§ SUPPLIED ENTRIES:
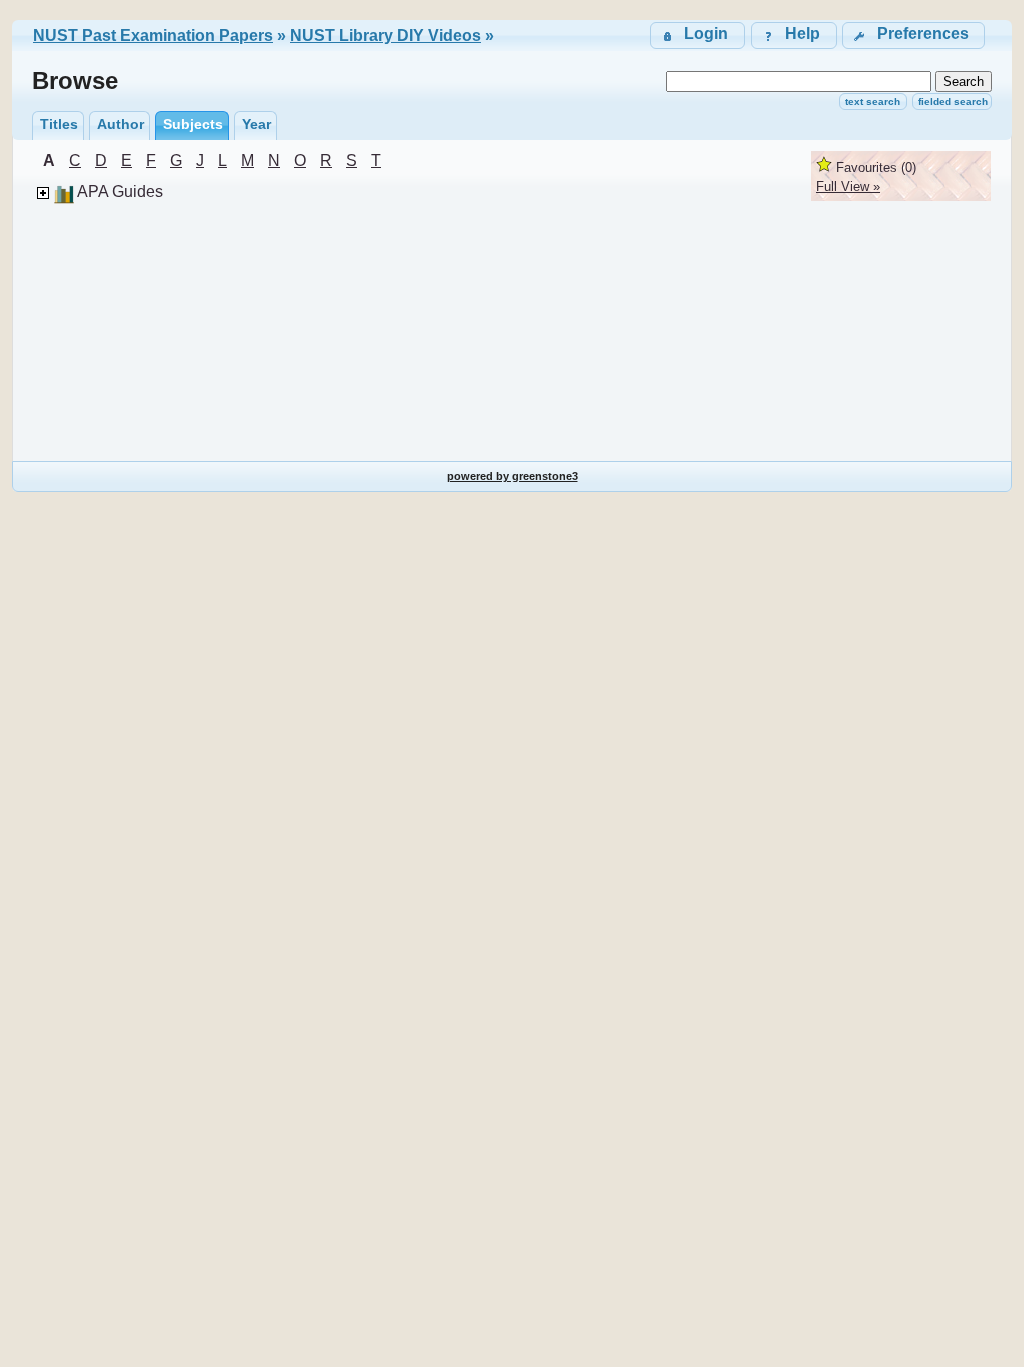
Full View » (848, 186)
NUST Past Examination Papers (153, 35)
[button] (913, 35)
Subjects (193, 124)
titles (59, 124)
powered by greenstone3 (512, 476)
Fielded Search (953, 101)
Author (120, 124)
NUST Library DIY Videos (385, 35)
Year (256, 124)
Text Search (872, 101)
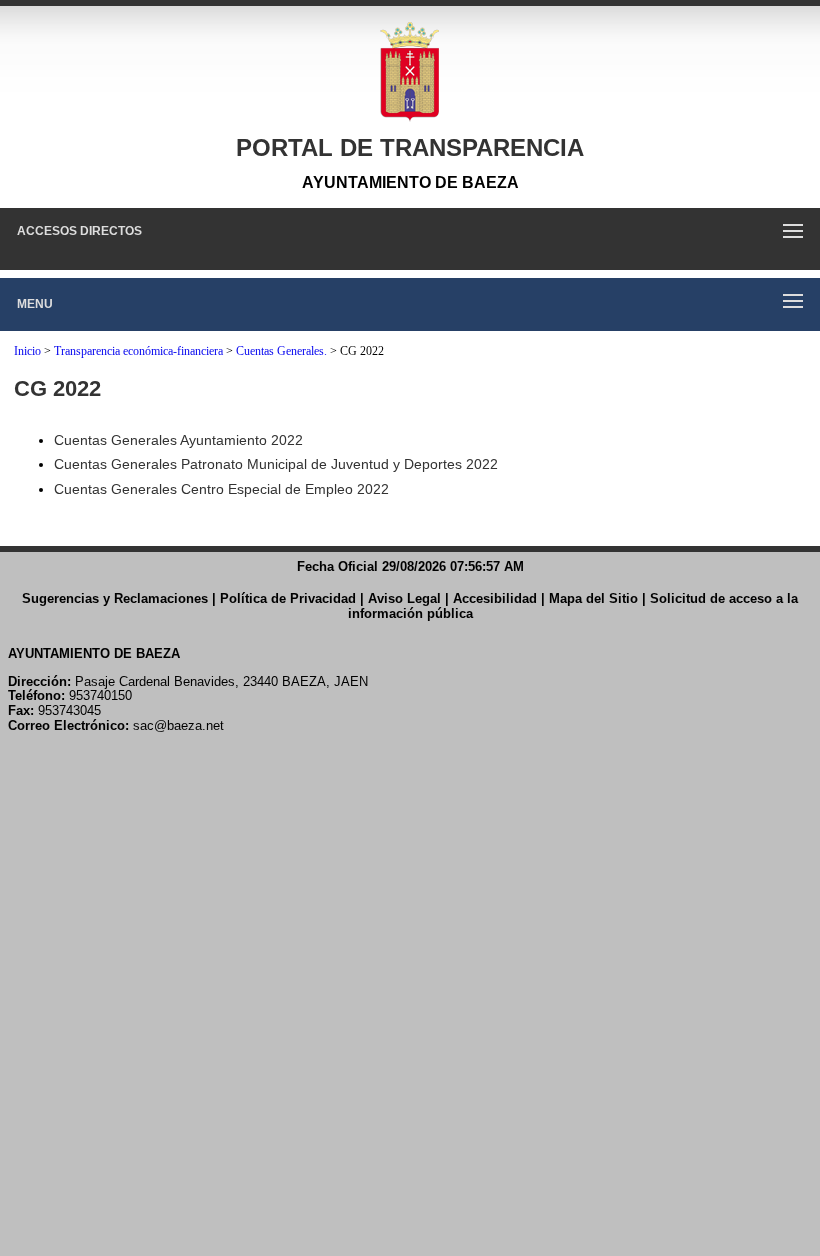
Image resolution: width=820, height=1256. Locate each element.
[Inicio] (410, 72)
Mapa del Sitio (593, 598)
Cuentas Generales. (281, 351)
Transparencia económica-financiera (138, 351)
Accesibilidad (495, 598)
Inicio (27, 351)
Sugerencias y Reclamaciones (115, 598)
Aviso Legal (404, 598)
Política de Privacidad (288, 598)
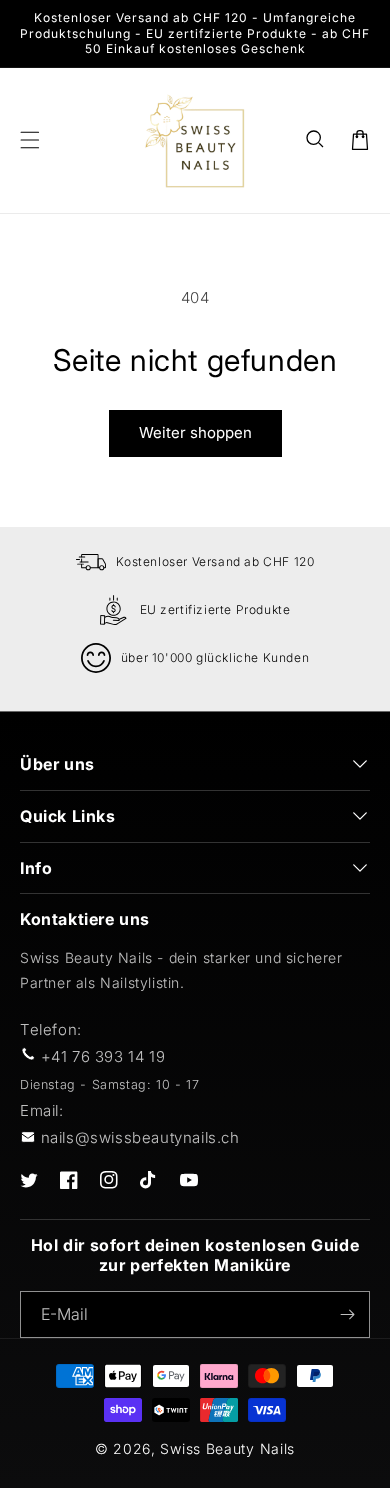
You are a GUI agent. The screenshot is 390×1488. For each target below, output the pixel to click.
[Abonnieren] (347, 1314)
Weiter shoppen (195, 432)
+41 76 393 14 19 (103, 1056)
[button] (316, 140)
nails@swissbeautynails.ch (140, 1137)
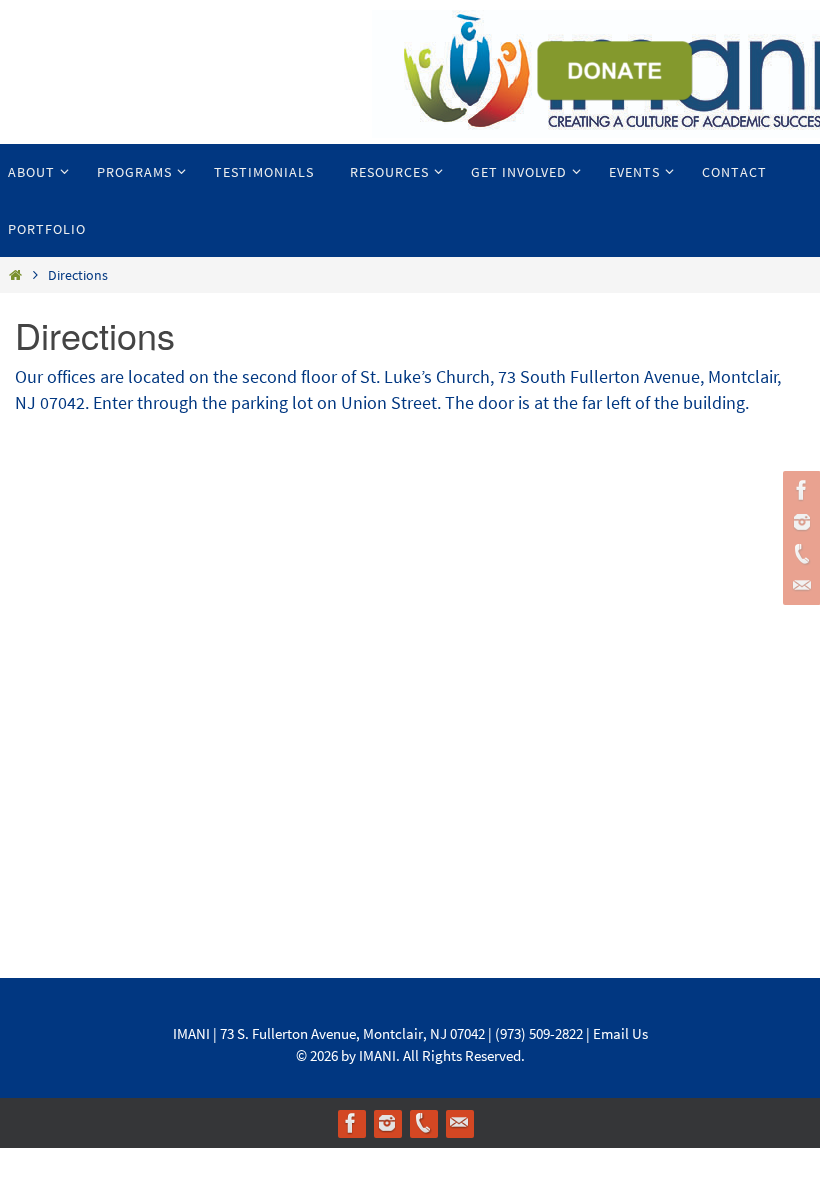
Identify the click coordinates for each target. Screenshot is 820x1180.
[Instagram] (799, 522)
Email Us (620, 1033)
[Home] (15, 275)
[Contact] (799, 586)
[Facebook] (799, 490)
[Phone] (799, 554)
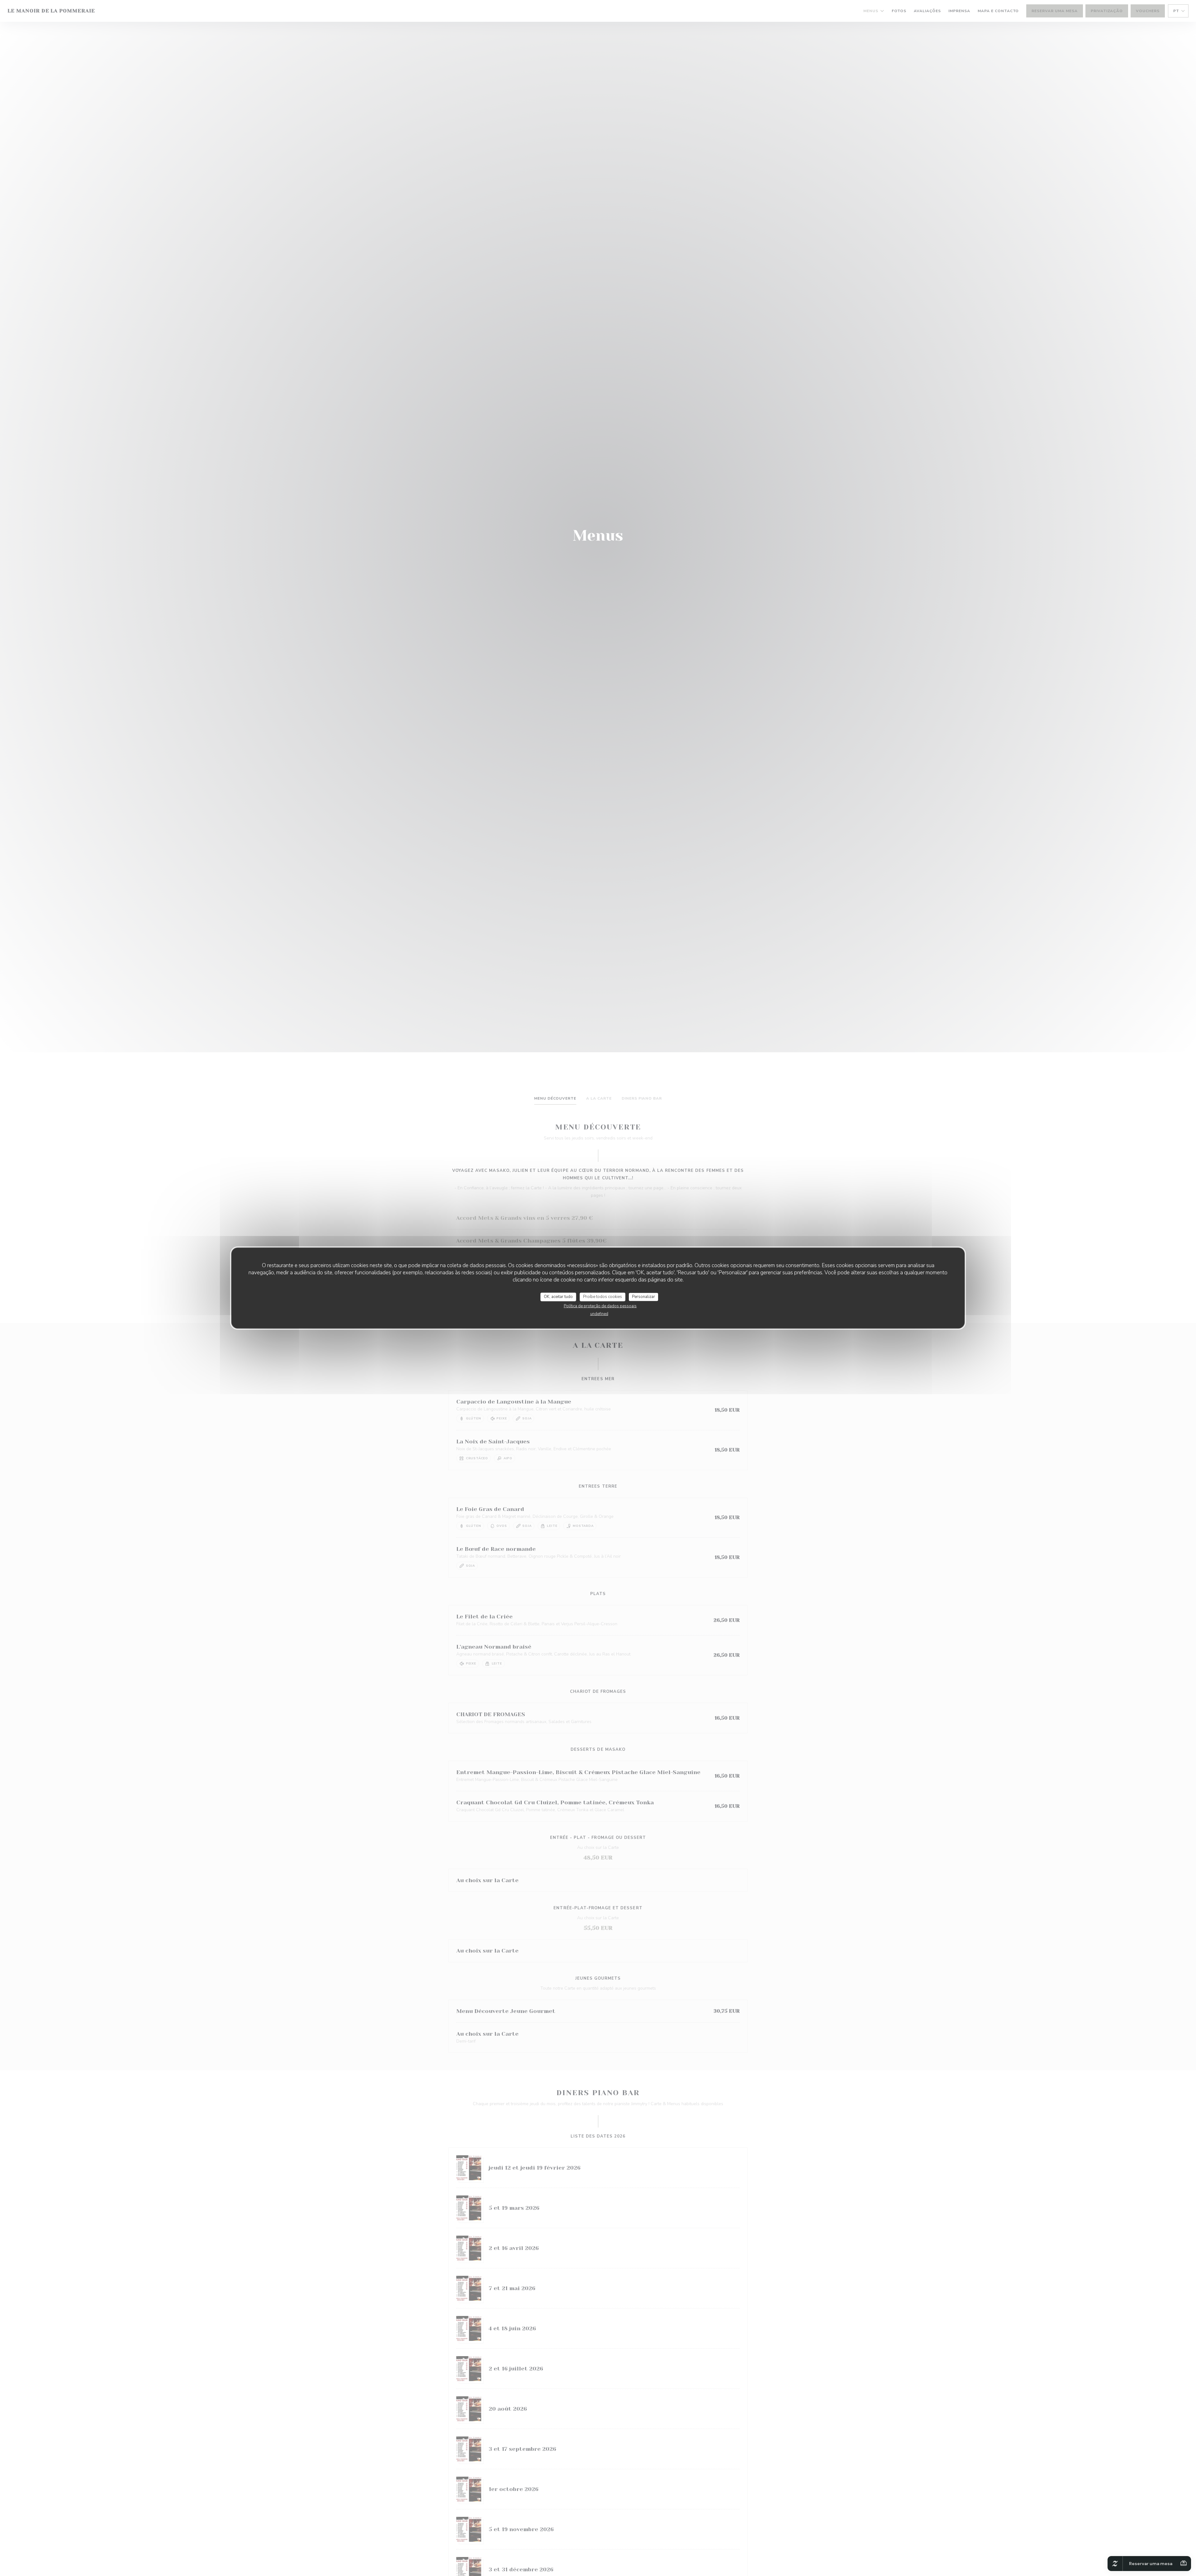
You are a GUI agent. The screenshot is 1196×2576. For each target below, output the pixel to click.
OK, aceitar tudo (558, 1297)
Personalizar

§ PROBLEM TO WORK ON: Could every line above be set down exactly, with the pictures omitted?

§ ANSWER AREA:
Full View » (848, 186)
NUST Past Examination Papers (153, 35)
[button] (913, 35)
Subjects (193, 124)
titles (59, 124)
powered by greenstone3 (512, 476)
Fielded Search (953, 101)
Author (120, 124)
NUST Library DIY Videos (385, 35)
Year (256, 124)
Text Search (872, 101)
Image resolution: width=820, height=1256. Locate each element.
[Inicio] (410, 72)
Mapa del Sitio (593, 598)
Cuentas Generales. (281, 351)
Transparencia económica-financiera (138, 351)
Accesibilidad (495, 598)
Inicio (27, 351)
Sugerencias y Reclamaciones (115, 598)
Aviso Legal (404, 598)
Política de Privacidad (288, 598)
You are a GUI agent. The screenshot is 390×1488. For each target below, output the pixel to click.
[Abonnieren] (347, 1314)
Weiter shoppen (195, 432)
+41 76 393 14 19 (103, 1056)
[button] (316, 140)
nails@swissbeautynails.ch (140, 1137)
Identify the click coordinates for each target. Screenshot is 820x1180.
[Instagram] (799, 522)
Email Us (620, 1033)
[Home] (15, 275)
[Contact] (799, 586)
[Facebook] (799, 490)
[Phone] (799, 554)
You are a GUI agent. The screenshot is 1196×2576. For each target below, output the pixel to click.
OK, aceitar tudo (558, 1297)
Personalizar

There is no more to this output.